Binary Formatter, Set Position to Deserialize Part

2019-08-28 16:35发布

问题:

I want to ask about serialize/deserialize object with binary formatter. well i'm trying to deserialize object in FileStream that contain many objects that has been serialized one by one. The size of an object is too big to be saved in process memmory that's why i don't pack all of objects in one such as: List because they are too big in process memory So i serialize as much as needed in many times. with this way it won't take many process memmory because i just process one object alternately not all of objects. take a look at sketch that i mean

<FileStream>
----Object 1-----Size = 100 Mb------index = 0
----Object 2-----Size = 100 Mb------index = 1
----Object 3-----Size = 100 Mb------index = 2
----Object 4-----Size = 100 Mb------index = 3
----Object 5-----Size = 100 Mb------index = 4
----Object 6-----Size = 100 Mb------index = 5
</FileStream>

Serialization object is also successfully now i got a problem to deserialized an object. here is the problem: in List we can take an item with index. so if we like to take fifth index we can call it such as:

    List<object> list = new List<object>();
    list(0) = "object1";
    list(1) = "object2";
    list(2) = "object3";
    list(3) = "object4";
    list(4) = "object5";
    list(5) = "object6";
    object fifthIndex = list[5]; // here we can get item based index

Well now the problem is how can i get objects with fifth index just like List Method on six Deserialization object in a filestream with Binary Formatter. i know in FileStream there is a property that named "FileStream.Position" but it does not like Index, it looks like a random number when i have deserialize/serialize an object. maybe it will increase random number.

actually i have succeeded with this but i bet this is not best way take a look at my code that i have ever tried:

object GetObjectStream(FileStream fs, int index)
{
    if (fs != null)
    {
        BinaryFormatter binaryformatter = new BinaryFormatter();
        bool isFinished = false; int count = 0;
        while (isFinished == false)
        {
            try
            {
                object objectdeserialized = binaryformatter.Deserialize(fs);
                if (count == index) return objectdeserialized;
                count++;
            }
            catch
            {
                isFinished = true;
                return null;
            }
        }
    }
    return null;
}

these codes will "foreach" every object that has been serialized and then deserialize every objects. i bet my codes are not the best way because to Deserialize object that contain 100 MB maybe it will take long time, I don't even know the object except index that ever be deserialized will be disposed or not? i want method just like a "Serialization Leap."

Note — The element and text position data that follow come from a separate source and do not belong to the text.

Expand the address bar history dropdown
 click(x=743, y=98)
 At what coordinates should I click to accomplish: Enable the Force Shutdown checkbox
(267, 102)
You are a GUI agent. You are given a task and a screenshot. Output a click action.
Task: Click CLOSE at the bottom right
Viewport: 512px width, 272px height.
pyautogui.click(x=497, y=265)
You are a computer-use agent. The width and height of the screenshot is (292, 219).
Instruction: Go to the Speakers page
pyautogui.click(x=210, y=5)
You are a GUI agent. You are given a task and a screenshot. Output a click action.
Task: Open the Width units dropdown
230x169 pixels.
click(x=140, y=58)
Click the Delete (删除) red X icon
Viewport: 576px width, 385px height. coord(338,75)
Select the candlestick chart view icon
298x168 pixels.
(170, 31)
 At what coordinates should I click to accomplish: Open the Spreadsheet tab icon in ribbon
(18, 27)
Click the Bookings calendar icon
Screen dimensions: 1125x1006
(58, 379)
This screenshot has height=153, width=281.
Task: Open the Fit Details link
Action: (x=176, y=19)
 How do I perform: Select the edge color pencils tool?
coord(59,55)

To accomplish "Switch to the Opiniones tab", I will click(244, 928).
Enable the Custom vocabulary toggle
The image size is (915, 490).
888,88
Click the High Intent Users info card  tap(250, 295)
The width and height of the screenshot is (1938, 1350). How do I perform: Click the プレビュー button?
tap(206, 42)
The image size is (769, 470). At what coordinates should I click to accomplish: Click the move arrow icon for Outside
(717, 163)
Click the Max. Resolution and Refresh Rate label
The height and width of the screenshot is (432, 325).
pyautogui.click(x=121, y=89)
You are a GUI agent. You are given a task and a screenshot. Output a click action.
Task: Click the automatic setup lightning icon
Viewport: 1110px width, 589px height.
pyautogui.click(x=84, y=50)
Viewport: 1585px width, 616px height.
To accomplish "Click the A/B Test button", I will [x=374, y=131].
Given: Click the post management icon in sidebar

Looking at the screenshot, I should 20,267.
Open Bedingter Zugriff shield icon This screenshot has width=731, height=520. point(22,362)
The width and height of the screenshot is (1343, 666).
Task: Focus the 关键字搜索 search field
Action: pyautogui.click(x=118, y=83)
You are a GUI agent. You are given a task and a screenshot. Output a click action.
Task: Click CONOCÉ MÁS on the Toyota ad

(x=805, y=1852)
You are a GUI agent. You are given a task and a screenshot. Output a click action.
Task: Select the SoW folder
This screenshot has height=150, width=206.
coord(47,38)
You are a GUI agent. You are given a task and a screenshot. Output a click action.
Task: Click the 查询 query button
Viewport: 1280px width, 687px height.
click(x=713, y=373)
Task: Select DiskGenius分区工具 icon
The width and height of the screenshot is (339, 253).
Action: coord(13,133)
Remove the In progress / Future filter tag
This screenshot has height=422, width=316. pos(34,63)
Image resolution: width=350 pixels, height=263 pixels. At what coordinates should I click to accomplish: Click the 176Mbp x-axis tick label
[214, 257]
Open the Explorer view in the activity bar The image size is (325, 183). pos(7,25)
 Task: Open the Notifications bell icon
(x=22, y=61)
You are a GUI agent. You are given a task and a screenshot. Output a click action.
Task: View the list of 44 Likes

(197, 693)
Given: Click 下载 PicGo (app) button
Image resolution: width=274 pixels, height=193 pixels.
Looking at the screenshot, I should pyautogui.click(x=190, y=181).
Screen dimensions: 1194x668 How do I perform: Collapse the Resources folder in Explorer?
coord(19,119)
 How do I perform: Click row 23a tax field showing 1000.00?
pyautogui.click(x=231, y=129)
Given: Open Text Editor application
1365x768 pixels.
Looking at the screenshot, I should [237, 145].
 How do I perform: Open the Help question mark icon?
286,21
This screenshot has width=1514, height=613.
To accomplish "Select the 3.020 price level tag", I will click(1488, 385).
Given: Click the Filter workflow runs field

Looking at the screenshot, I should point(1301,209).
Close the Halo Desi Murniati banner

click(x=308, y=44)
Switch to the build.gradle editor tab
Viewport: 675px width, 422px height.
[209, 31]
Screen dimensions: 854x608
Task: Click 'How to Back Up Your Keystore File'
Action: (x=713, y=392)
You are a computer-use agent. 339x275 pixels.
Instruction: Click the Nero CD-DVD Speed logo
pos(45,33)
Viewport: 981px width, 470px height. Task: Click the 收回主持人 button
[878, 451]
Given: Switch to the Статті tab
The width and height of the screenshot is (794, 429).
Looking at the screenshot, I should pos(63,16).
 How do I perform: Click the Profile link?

your answer is very helpfull and usefull for me if we can solve this problem.

Thanks before..

回答1:

Each object will most likely take a different amount of space to serialize - data packs differently, especially for things like strings and arrays. Basically, to do this efficiently (i.e. without reading every object in full each time), you would want to either:

  • prefix each object with the amount of data it takes, by serializing it to a MemoryStream, storing the .Length (any way that is convenient to you; a 4 byte little-endian chunk would suffice), and then copy the data you wrote to MemoryStream to the output; then you can skip to the n'th item by n-times-(read 4 bytes as an int, skipping that many bytes)
  • in a separate index, store the .Position of the base stream just before you serialize each object; then to read the nth object, you use the index to find the position you need, and scroll to there

Actually, you were quite lucky here: BinaryFormatter isn't actually documented as being safe to append, but as it happens it does kinda work out ok it you do that - but this isn't true for all serialization formats.

Personally, though, I'd question whether there is simply a different design that could be used here.